Aunque existen excepciones (como en todo), nadie puede negar que a los perros les encanta jugar con la pelota.

¿Y a qué se debe tanta efusividad y alegría cuando ven en tu mano su pelota preferida?

Los perros por instinto persiguen la pelota, se sienten atraídos por su movimiento, esto se debe a su parte más primitiva herencia de sus antepasados los lobos.

Los lobos corren tras su presa la cual puede cambiar de dirección, esconderse, etc, haciendo movimientos muy similares a los que una pelota tirada con fuerza puede hacer. Por lo que nuestros perros despiertan su instinto persecutorio con ese movimiento.

Además en el momento de perseguir la pelota nuestro perro se concentra tanto que todos sus sentidos parecen que se convirtieran en uno, ya que cuanto antes prevea el movimiento de la pelota antes la atrapará. Que llevándolo a su modo más primitivo sería algo así como “si llego más rápido que nadie, la presa será para mí”.

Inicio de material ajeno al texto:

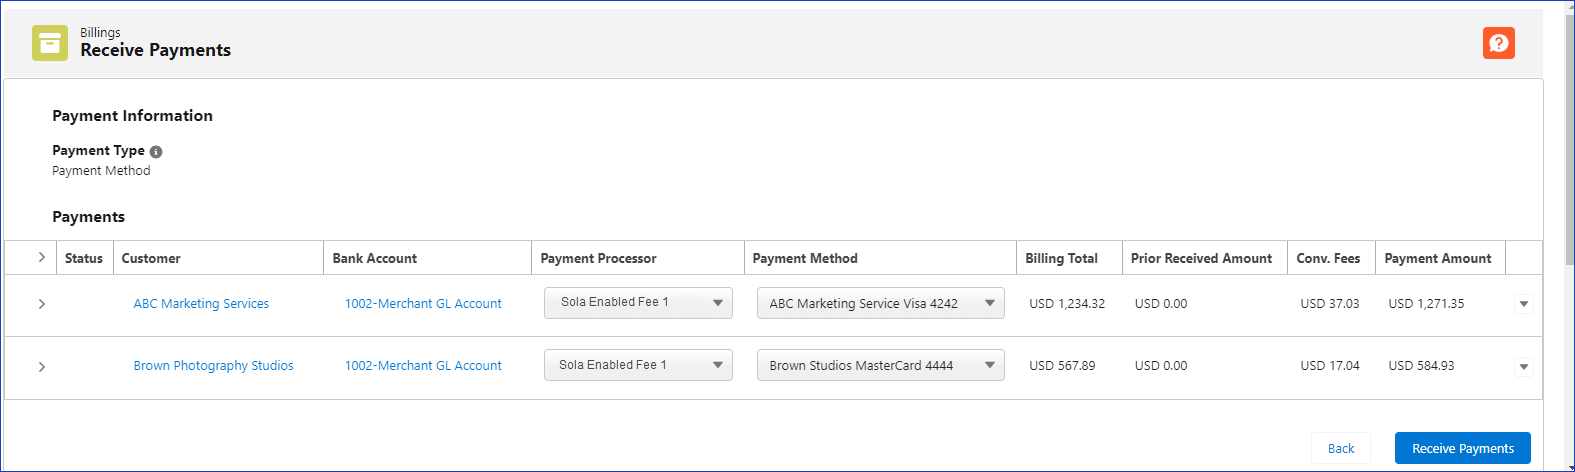This screenshot has height=472, width=1575.
Task: Open the ABC Marketing Services customer link
Action: pyautogui.click(x=201, y=304)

Jugar con la pelota es una buena manera de hacer que nuestro perro haga ejercicio físico, esto es ideal para perros que necesitan quemar mucha energía o que necesitan una gran motivación para moverse. Aunque tampoco debemos abusar del juego con la pelota ya que algunos perros se vuelven “adictos” a ella, por eso, nada mejor que combinar los juegos de pelota con otros juegos como los de olfato. Así vuestro perro estimulará su intelecto y se cansará tanto físicamente como mentalmente.